-------- Seitenauszug --------

Das heißt 10% der Bevölkerung erkranken an einem Auslöser von Krebs in Frankreich, der in der Türkei nicht vorhanden ist. Und sorry, ich habe schon erwähnt, dass ich den Nahrungsfaktor nicht gelten lasse. Natürlich werden auch die stolzen Türken behaupten, dass es an einer genetischen Unterschiedlichkeit liegt. Gut, das müsste wer untersuchen und Zahlen vorlegen.
So sehe ich nur Atomkraft in Frankreich sehr ausgeprägt und in der Türkei nicht vorhanden. Auf die Promillezahlen bei der Atomkraft kommt man nur, wenn man die 10% durch 80 teilt und dann die 0.125 % oder 1,25 Promille hat. Das ist aber der Anteil der Strahlenkrebsneuerkrankungen an der Gesamtbevölkerung. Auch auf die 3% von Wikipedia komme ich weiß Gott nicht.

--------

> **Fragen zum Text**:
**A.** Erklären Sie in ein bis drei Sätzen, wie man laut Seitenauszug auf die Promillezahlen bei der Atomkraft kommt und was diese Zahl angibt.
**B.** Beantworten Sie zum Seitenauszug:
(i) Welcher Faktor wird ausdrücklich nicht gelten gelassen?
(ii) Womit werden laut Text die Türken den Unterschied begründen?
(iii) Welche Prozentangabe wird Wikipedia zugeschrieben?
**C.** Schreiben Sie aus dem Seitenauszug den Abschnitt ab, der mit „Das heißt 10%“ beginnt und mit „weiß Gott nicht.“ endet.
Die Einträge stammen aus einer anderen Quelle als der Seitenauszug.

-------- Arbeitsmaterial --------

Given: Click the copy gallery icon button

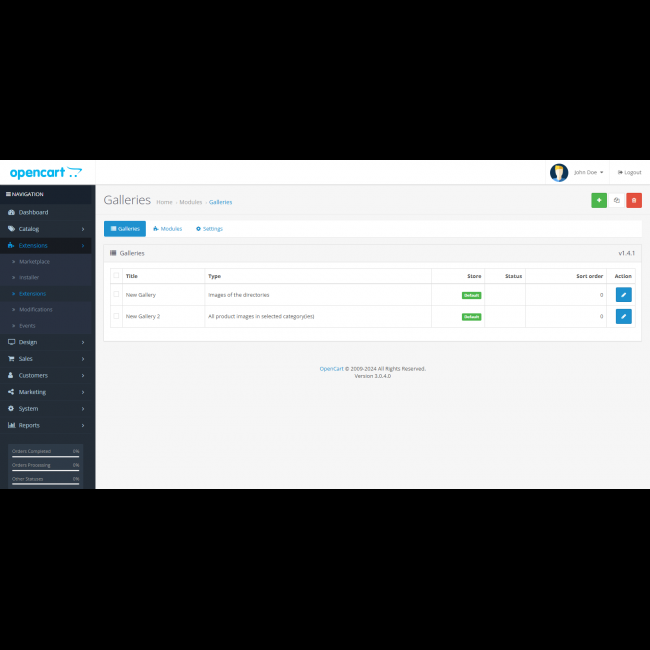Looking at the screenshot, I should [x=616, y=200].
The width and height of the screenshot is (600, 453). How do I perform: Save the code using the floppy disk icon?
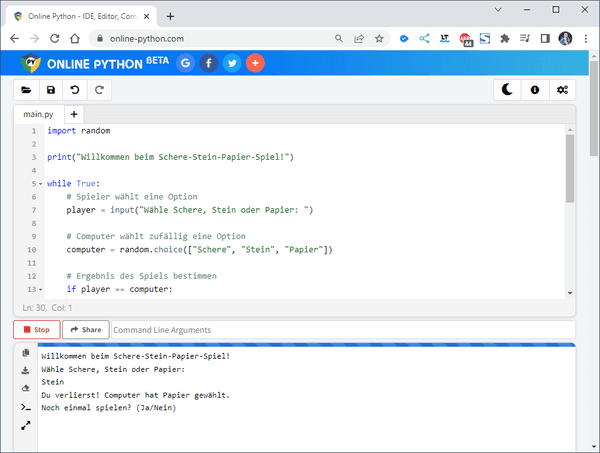[x=51, y=90]
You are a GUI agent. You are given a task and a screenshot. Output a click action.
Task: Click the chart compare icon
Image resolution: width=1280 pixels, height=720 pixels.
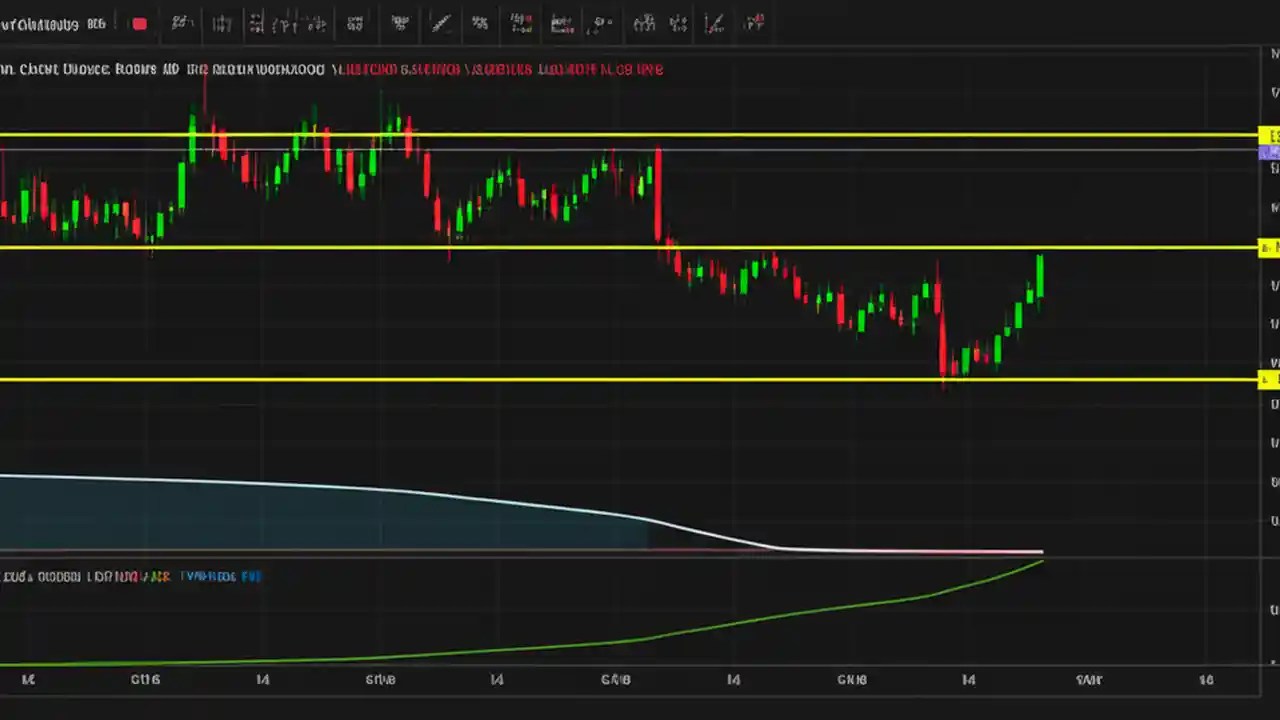601,24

--------

> **Gelöste Aufgaben**:
**A.** Man teilt die 10% durch 80 und erhält 0,125% bzw. 1,25 Promille. Diese Zahl ist laut Text der Anteil der Strahlenkrebsneuerkrankungen an der Gesamtbevölkerung.

**B.**
(i) Der Nahrungsfaktor.
(ii) Mit einer genetischen Unterschiedlichkeit.
(iii) 3%.

**C.**
Das heißt 10% der Bevölkerung erkranken an einem Auslöser von Krebs in Frankreich, der in der Türkei nicht vorhanden ist. Und sorry, ich habe schon erwähnt, dass ich den Nahrungsfaktor nicht gelten lasse. Natürlich werden auch die stolzen Türken behaupten, dass es an einer genetischen Unterschiedlichkeit liegt. Gut, das müsste wer untersuchen und Zahlen vorlegen.
So sehe ich nur Atomkraft in Frankreich sehr ausgeprägt und in der Türkei nicht vorhanden. Auf die Promillezahlen bei der Atomkraft kommt man nur, wenn man die 10% durch 80 teilt und dann die 0.125 % oder 1,25 Promille hat. Das ist aber der Anteil der Strahlenkrebsneuerkrankungen an der Gesamtbevölkerung. Auch auf die 3% von Wikipedia komme ich weiß Gott nicht.